Bagaimanakah seharusnya sikap kang udin dan
bagaimanakah hukum menjawab salam tersebut?
Wajib menjawab salam via tulisan (wa, sms, mesenger dan
lain-lain) dengan ucapan atau tulisan. Kecuali ketika penerima salam sedang
sibuk ibadah atau kegiatan yang lainnya seperti kencing, berak, berdo’a. Ketika sibuk ibadah dan lainnya
maka pengirim salam tidak berhak
menerima jawaban.
َالحَاصِلُ
لَا بُدَّ فِي وُجوبِ الرَّدِّ ، مِنْ صيغَةٍ شَرْعيَّةٍ مِنْ المُرْسَلِ أَوْ
الرَّسولِ ، بِخِلَافِ مَا إِذَا لَمْ تُوجَدْ مِنْ واحِدٍ مِنْهُمَا ، كَأَنْ
قَالَ المُرْسِلُ سَلِّمَ لِي عَلَى فُلانٍ ، فَقَالَ الرَّسولُ لِفُلَانٍ زَيْدٌ
يُسَلِّمُ عَلَيْكَ ، فَلَا يَجِبُ الرَّدُّ ( قَوْلُهُ : وَبِهِ اَلْخُ )
مَعْطُوفٌ عَلَى بِاللَّفْظِ : أَيْ وَيَلْزَمُ المُرْسَلَ إِلَيْهُ الرَّدُّ
فَوْرًا بِاللَّفْظِ أَوْ بِالْكِتَابَةِ ، فِيمَا إِذَا أَرْسَلَ لَهُ السَّلامُ
فِي كِتابٍ فَيَلْزَمُ الرَّدُّ إِمَّا بِاللَّفْظِ أَوْ بِالْكِتَابَةِ (إعانة
الطالبين على حل ألفاظ فتح المعين : ج 4 ص 215)
“Kesimpulannya
, wajib menjawab salam apabila salam dengan shigat syar’i (lafadz yang
disyariatkan) baik dari pengirim atau utusan, berbeda dengan salam yang tidak
diajarkan syari’at seperti pengirim salam berkata : “salamkanlah kepada fulan
untuk ku” kemudian utusan tersebut berkata kepada fulan : “zaid mengucapkan
salam kepadamu” maka tidak wajib dijawab. Penerima salam wajib segera memnjawab
salam dengan lafadz atau tulisan. Jika seseorang mengirim salam di dalam buku
(sms,wa) maka wajib menjawab salam dengan ucapan atau tulisan” (‘Ianah
al-Thalibin ala Halli Alfadzi Fath al-Mu'in, 4:215)

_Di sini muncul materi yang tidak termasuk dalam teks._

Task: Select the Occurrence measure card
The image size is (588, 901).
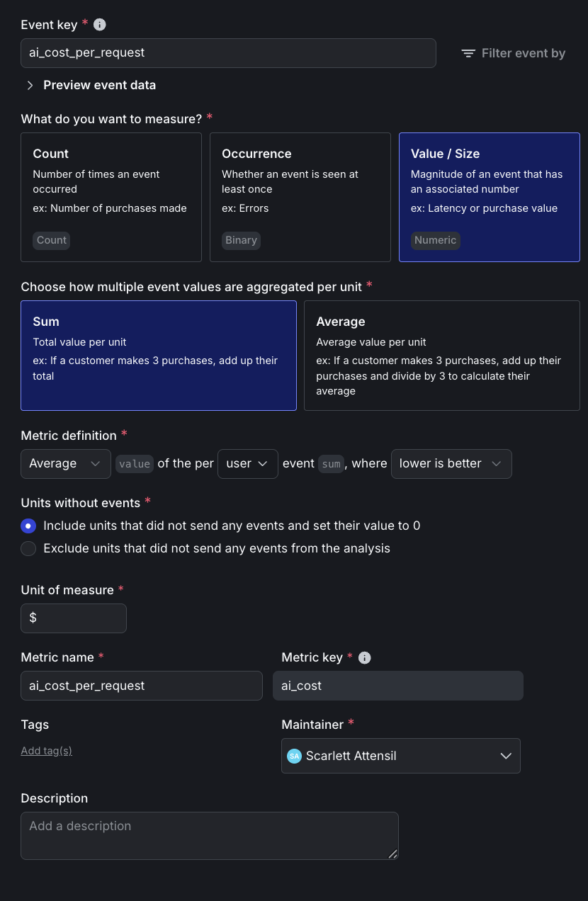Action: (300, 197)
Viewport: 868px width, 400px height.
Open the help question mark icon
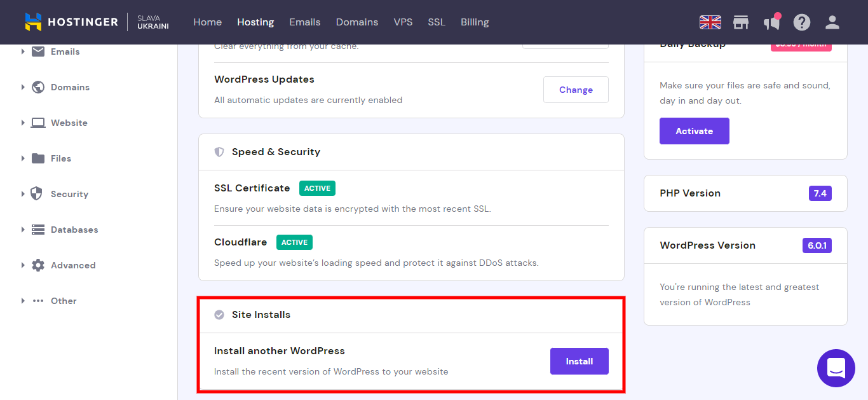pyautogui.click(x=802, y=22)
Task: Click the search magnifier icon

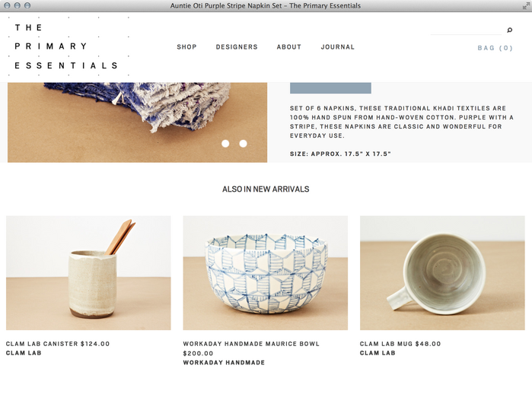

إِذَا كَانَ المُسَلَّمُ عَلَيْهِ
مُشْتَغِلاً بِالْبَوْلِ أَوِ الْجِمِاعِ أَوْ نَحْوِهِمَا فَيُكْرَهُ أَنْ
يُسَلَّمَ عَلَيْهِ، وَلَوْ سَلَّمَ لَا يَسْتَحِقُّ جَوَاباً، وَمِنْ ذَلِكَ مَنْ
كَانَ نَائِماً أَوْ نَاعِساً، وَمِنْ ذَلِكَ مَنْ كَانَ مُصَلِّياً أَوْ
مُؤَذِّناً فِي حَالِ أَذَانِهِ أَوْ إِقَامَتِهِ الصَّلَاةَ، أَوْ كَانَ فِي
حَمَامٍ أَوْ نَحْوِ ذَلِكَ مِنَ الْأُمُوْرِ الَّتِي لَا يُؤَثِّرُ السَّلَامُ
عَلَيْهِ فِيْهَا، وَمِنْ ذَلِكَ إِذَا كَانَ يَأْكُلُ وَالْلُقْمَةُ فِي فَمِّهِ،
فَإِنْ سَلَّمَ عَلَيْهِ فِي هَذِهِ الْأَحْوَالِ لَمْ يَسْتَحِقَّ جَوَاباً
(الأذكار للنووي ت الأرنؤوط ص 251).
“Ketika
penerima salam sedang kencing, jima’ dan lain-lain maka dimakruhkan mengucapkan
salam kepadanya. Jika seseorang tetap salam maka ia tidak berhak mendapatkan
jawaban. Diantara yang lainnya adalah orang yang tidur, ngantuk, shalat, adzan,
iqamah, berada di kamar mandi, orang yang makan sedangkan pulukannya berada
dimulut dan lain-lain yaitu perkara-perkara yang mana ketika mengucapkan salam
tidak berdampak pada penerima salam, maka semua kondisi ini pengirim salam
tidak berhak mendapat jawaban”(al-Adzkar li al-Nawawi, :251).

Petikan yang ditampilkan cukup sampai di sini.